As a part of the perception results of intelligent driving systems, static object detection (SOD) in 3D space provides crucial cues for driving environment understanding. With the rapid deployment of deep neural networks for SOD tasks, the demand for high-quality training samples soars. The traditional, also reliable, way is manual labelling over the dense LiDAR point clouds and reference images. Though most public driving datasets adopt this strategy to provide SOD ground truth (GT), it is still expensive and time-consuming in practice. This paper introduces VRSO, a visual-centric approach for static object annotation. Experiments on the Waymo Open Dataset show that the mean reprojection error from VRSO annotation is only 2.6 pixels, around four times lower than the Waymo Open Dataset labels (10.6 pixels). VRSO is distinguished in low cost, high efficiency, and high quality: (1) It recovers static objects in 3D space with only camera images as input, and (2) manual annotation is barely involved since GT for SOD tasks is generated based on an automatic reconstruction and annotation pipeline.
Paper Structure (21 sections, 1 equation, 8 figures, 2 tables)

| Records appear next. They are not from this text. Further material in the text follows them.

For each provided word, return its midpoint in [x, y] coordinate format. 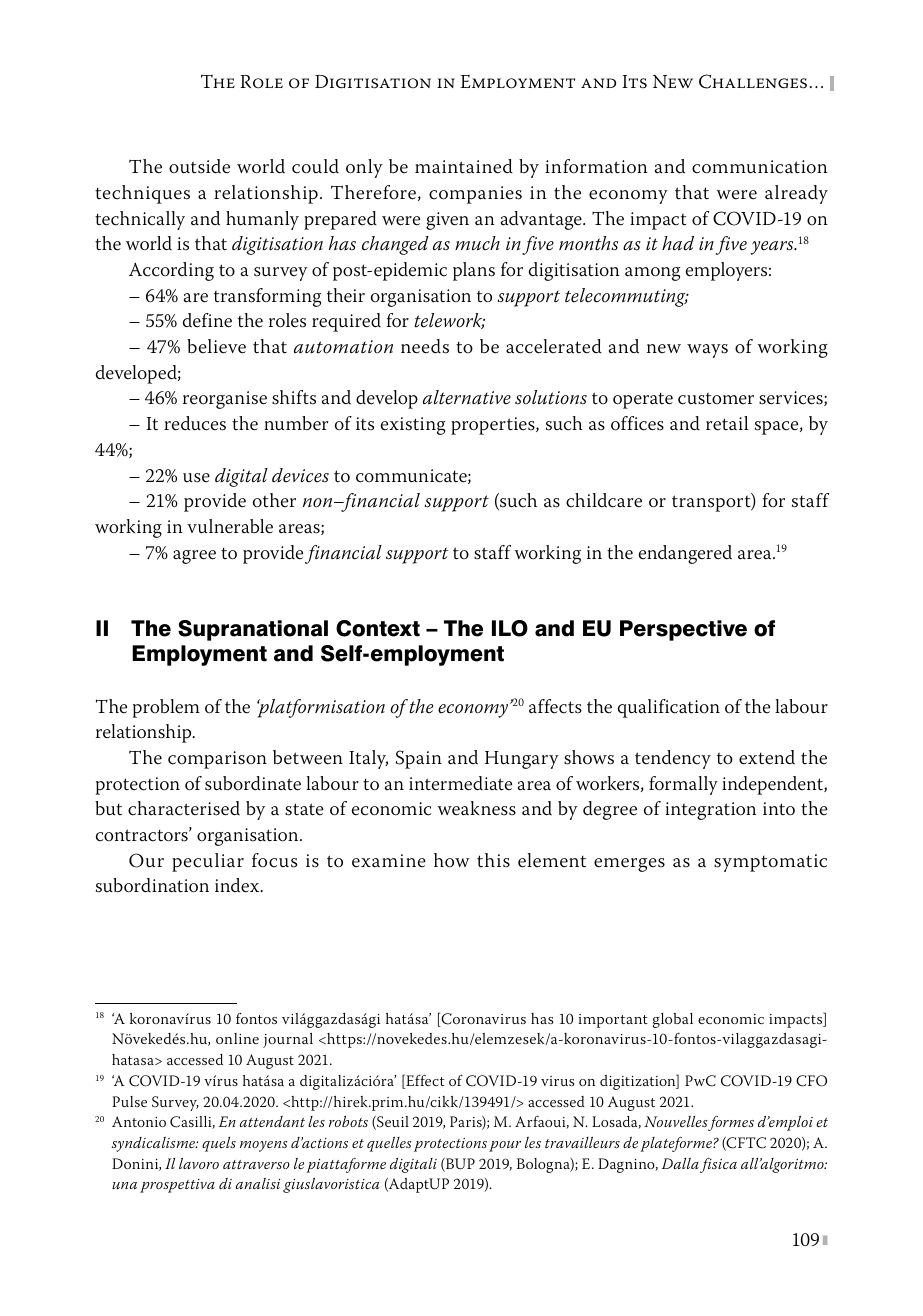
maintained [464, 166]
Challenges [753, 81]
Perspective [683, 630]
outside [199, 166]
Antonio [139, 1121]
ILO [510, 628]
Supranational [253, 630]
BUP [459, 1165]
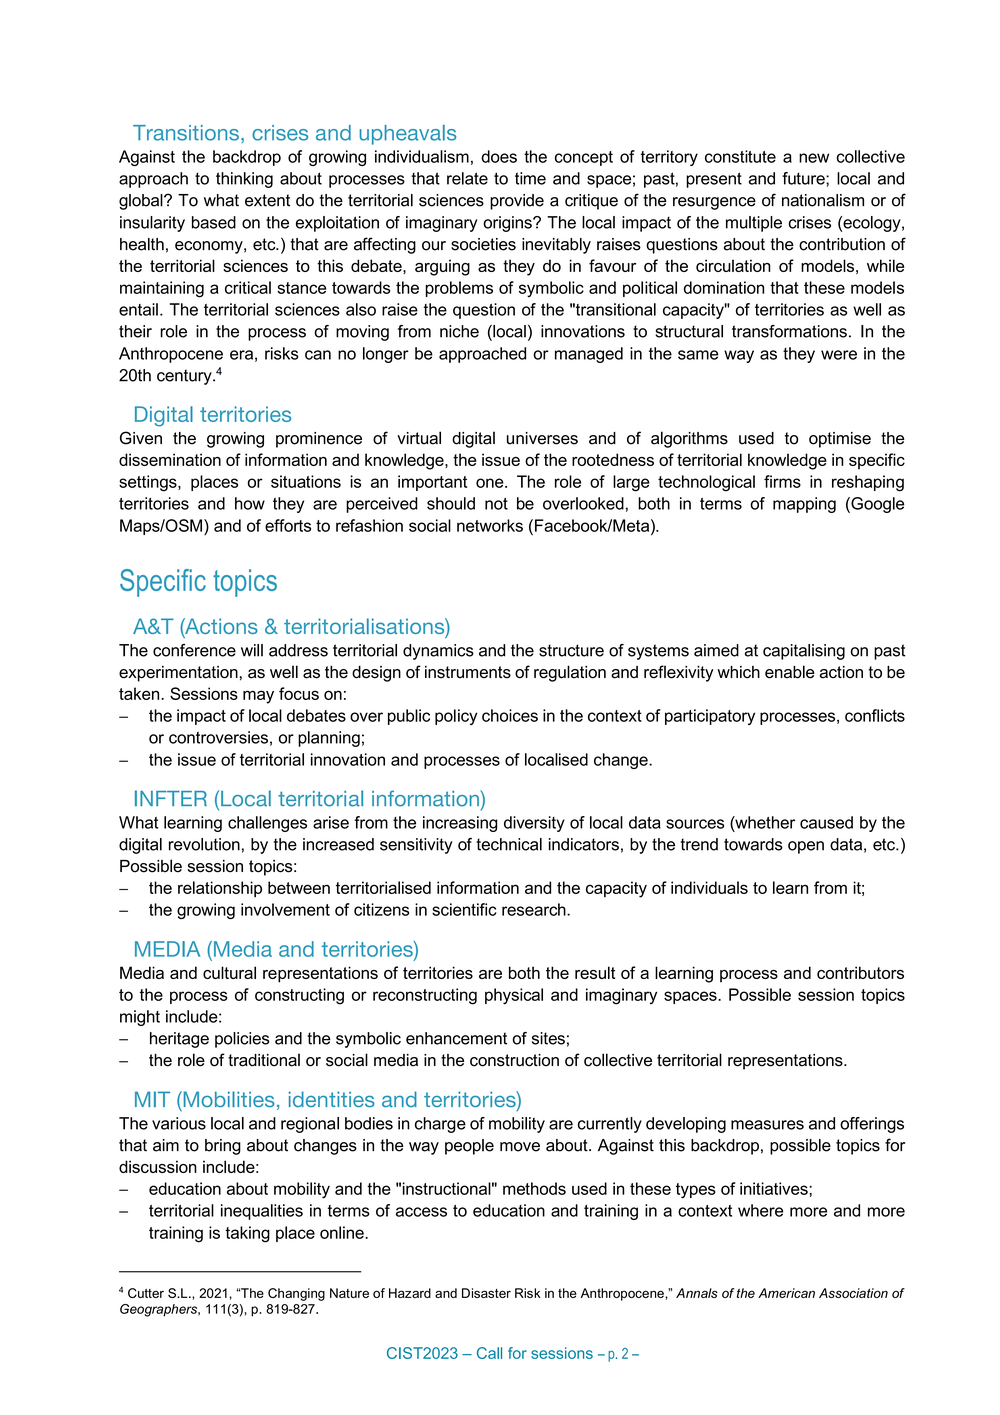 The width and height of the document is (1000, 1415). Describe the element at coordinates (786, 1293) in the document. I see `American` at that location.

This paper contains 21 sections, 1 equation, 8 figures, 2 tables.

Figures (8)

  • Figure 1: Comparison between our proposed VRSO (green) and Waymo (red) annotations after reprojection from 3D space to 2D images. All images are from the Waymo Open Dataset (WOD). We can easily find the reprojection errors (false positives and false negatives, marked by yellow arrows) among the WOD annotations. For instance, the traffic signs are (1) missed in (a), (b), (d) and (e), (2) incorrectly labelled in (c), (e), and (h), (3) not tightly covered in (a), (b), (f) and (g). Differently, VRSO yields consistent and accurate annotation among all images, even in low-resolution (e), illuminate conditions (c) and (d). Best viewed in colour.
  • Figure 2: Traditional mei2022waymo and our VRSO annotation pipelines. Our proposed VRSO has lower cost and higher efficiency.
  • Figure 3: Our proposed VRSO mainly contains six steps: (1) With image sequence, Structure-from-Motion (SfM) obtains accurate ego poses and sparse 3D key points. The 2D-3D correspondence of these key points provides association information across frames. (2) Multi-Object Tracking and Segmentation (MOTS) obtains 2D static objects (detection and segmentation). (3) The initial 3D annotations are proposed based on an Iterative 2D/3D Association of the above 3D points and 2D boxes. (4) These proposals are further refined by splitting or merging in the instance levels. (5) Aiming at the consistency of reprojection, reduce the reprojection error and further optimize the 3D parameters (position, orientation, size). (6) Automatically annotate static objects based on the optimized 3D parameters and tracking information (yellow is VRSO, red is Waymo GT). Best viewed in color.
  • Figure 4: Visualization of annotations. Green and red boxes are the annotations from VRSO and WOD, respectively. We can find that annotations from our proposed VRSO are more accurate to the target than WOD, even in night time with poor illumination conditions.
  • Figure 5: Converting clip-wise VRSO annotation into frame-wise. $T^{C}_{i}$ and $T^{L}_{i}$ denote the camera and LiDAR coordinates at time $t$, respectively. $t=0,...,N$.